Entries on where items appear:

==*==

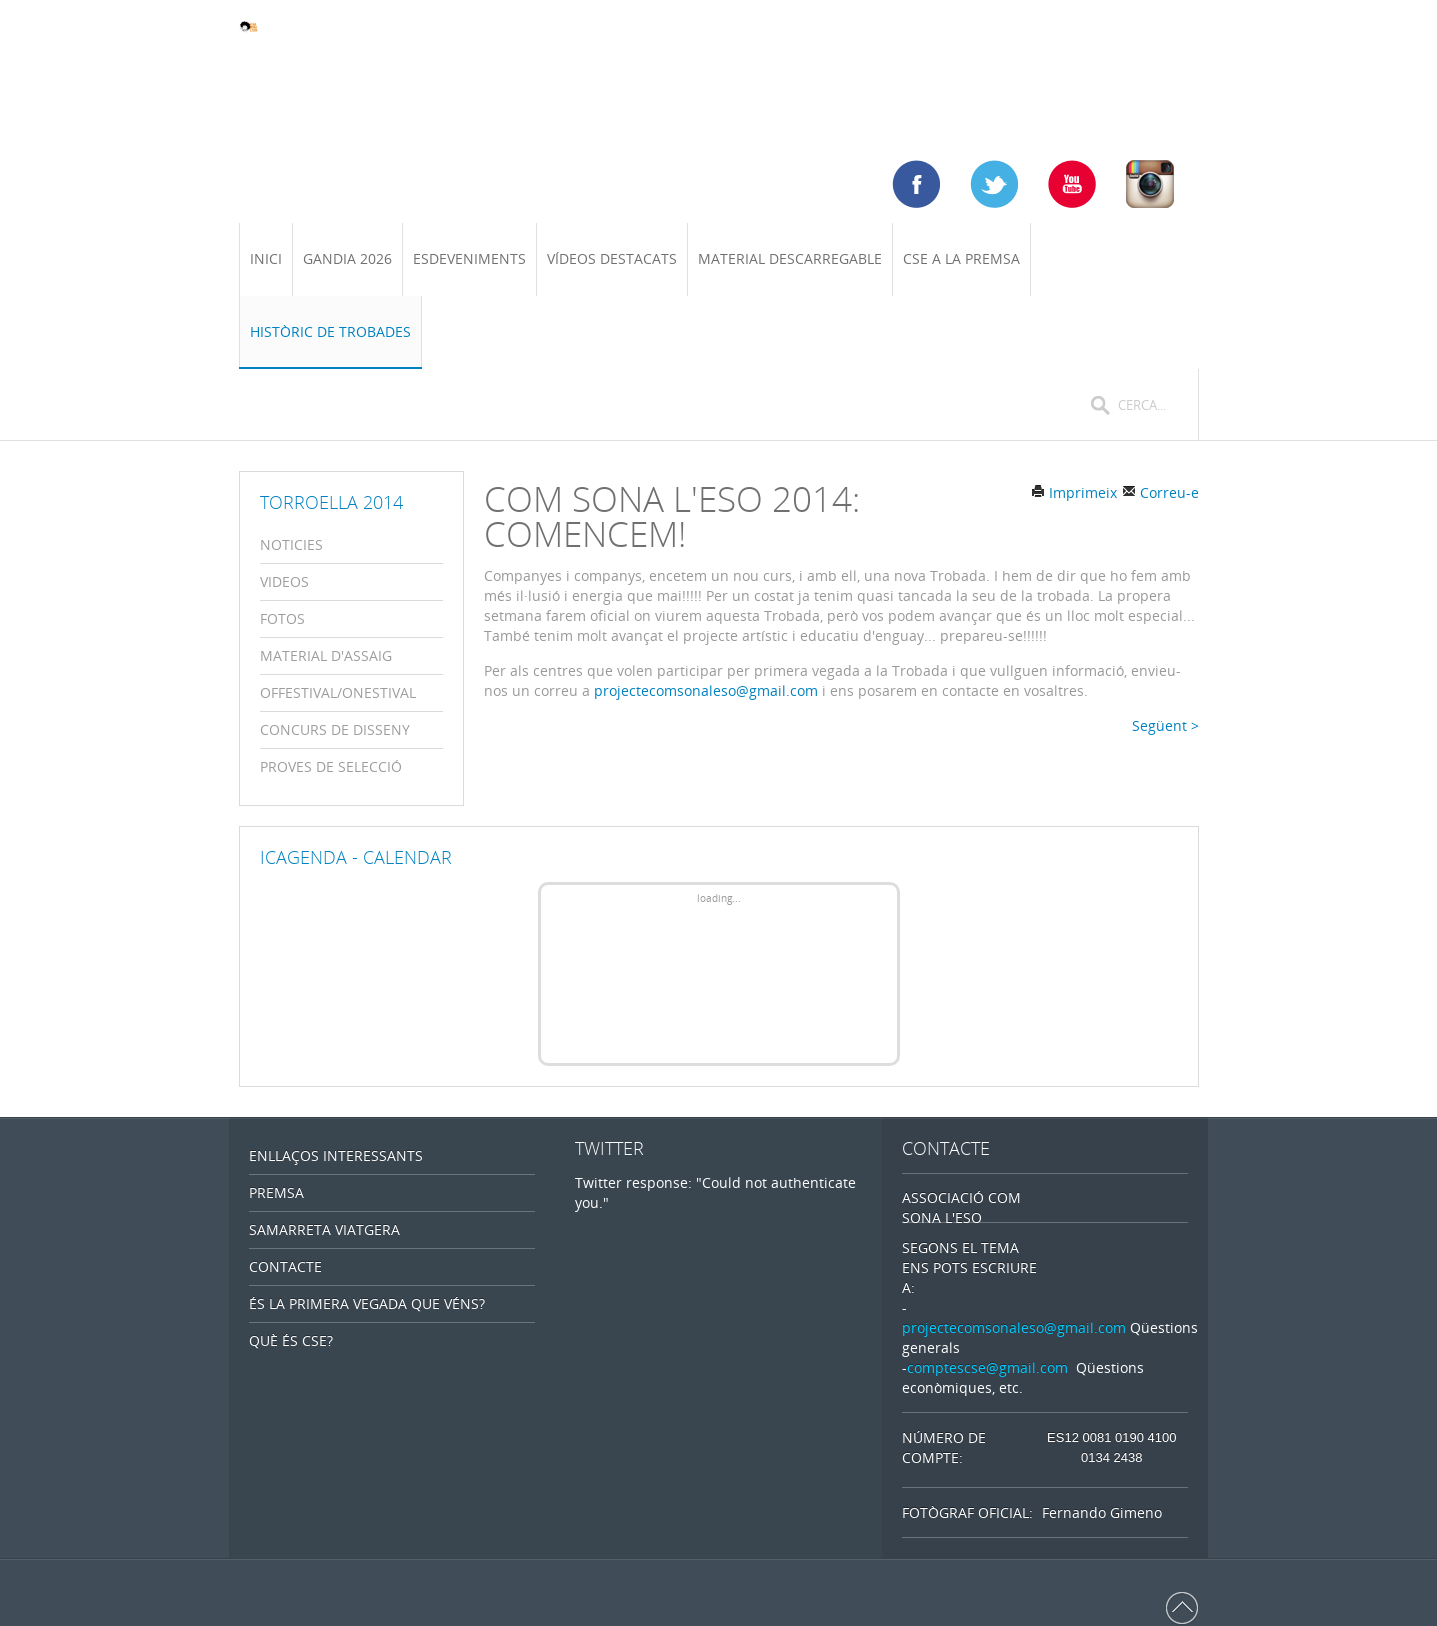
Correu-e (1160, 492)
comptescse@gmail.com (987, 1367)
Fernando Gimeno (1102, 1512)
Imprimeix (1074, 492)
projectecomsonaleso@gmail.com (706, 690)
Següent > (1165, 725)
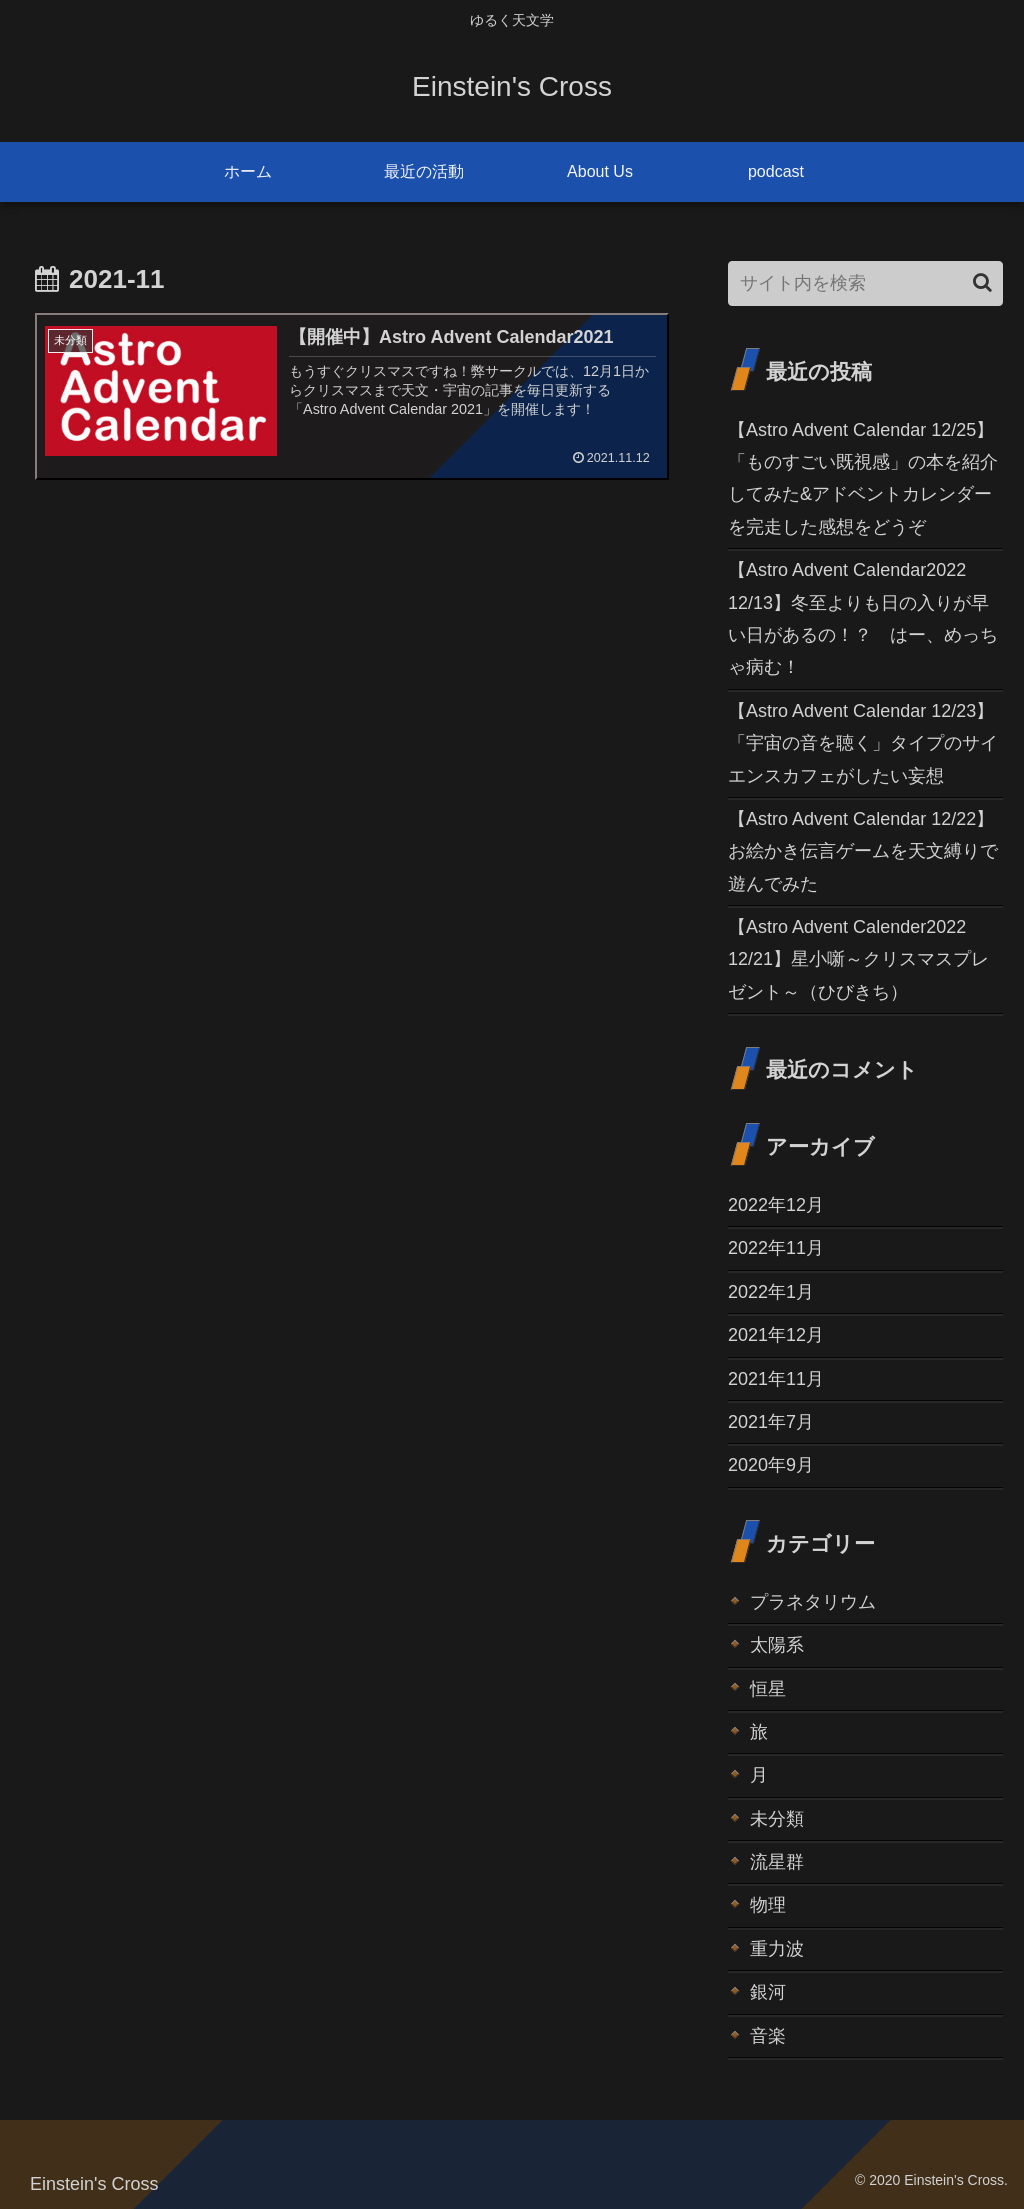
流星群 (777, 1862)
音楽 (768, 2036)
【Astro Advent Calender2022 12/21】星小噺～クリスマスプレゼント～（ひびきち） (858, 959)
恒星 (768, 1689)
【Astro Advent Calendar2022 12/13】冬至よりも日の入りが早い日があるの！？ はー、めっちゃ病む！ (863, 618)
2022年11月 (776, 1248)
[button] (982, 282)
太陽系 (777, 1645)
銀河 (768, 1992)
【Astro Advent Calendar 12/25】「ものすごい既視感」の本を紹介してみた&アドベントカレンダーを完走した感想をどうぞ (863, 478)
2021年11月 (776, 1379)
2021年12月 (776, 1335)
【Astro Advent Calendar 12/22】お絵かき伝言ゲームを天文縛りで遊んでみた (863, 851)
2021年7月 (771, 1422)
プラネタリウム (813, 1602)
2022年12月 (776, 1205)
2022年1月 (771, 1292)
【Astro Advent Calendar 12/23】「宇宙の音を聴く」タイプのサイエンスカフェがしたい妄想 (863, 743)
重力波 (777, 1949)
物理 (768, 1905)
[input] (865, 283)
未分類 (777, 1819)
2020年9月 (771, 1465)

==*==

Work instructions: Rewrite the data from the line with "恒星 (768, 1689)" through the last line of the data, swapping "物理" for "物理学" and leaving everything else unchanged.

Solution for this task:
恒星 (768, 1689)
【Astro Advent Calendar2022 12/13】冬至よりも日の入りが早い日があるの！？ はー、めっちゃ病む！ (863, 618)
2022年11月 (776, 1248)
[button] (982, 282)
太陽系 (777, 1645)
銀河 (768, 1992)
【Astro Advent Calendar 12/25】「ものすごい既視感」の本を紹介してみた&アドベントカレンダーを完走した感想をどうぞ (863, 478)
2021年11月 (776, 1379)
2021年12月 (776, 1335)
【Astro Advent Calendar 12/22】お絵かき伝言ゲームを天文縛りで遊んでみた (863, 851)
2021年7月 (771, 1422)
プラネタリウム (813, 1602)
2022年12月 (776, 1205)
2022年1月 (771, 1292)
【Astro Advent Calendar 12/23】「宇宙の音を聴く」タイプのサイエンスカフェがしたい妄想 (863, 743)
重力波 (777, 1949)
物理学 (768, 1905)
[input] (865, 283)
未分類 (777, 1819)
2020年9月 (771, 1465)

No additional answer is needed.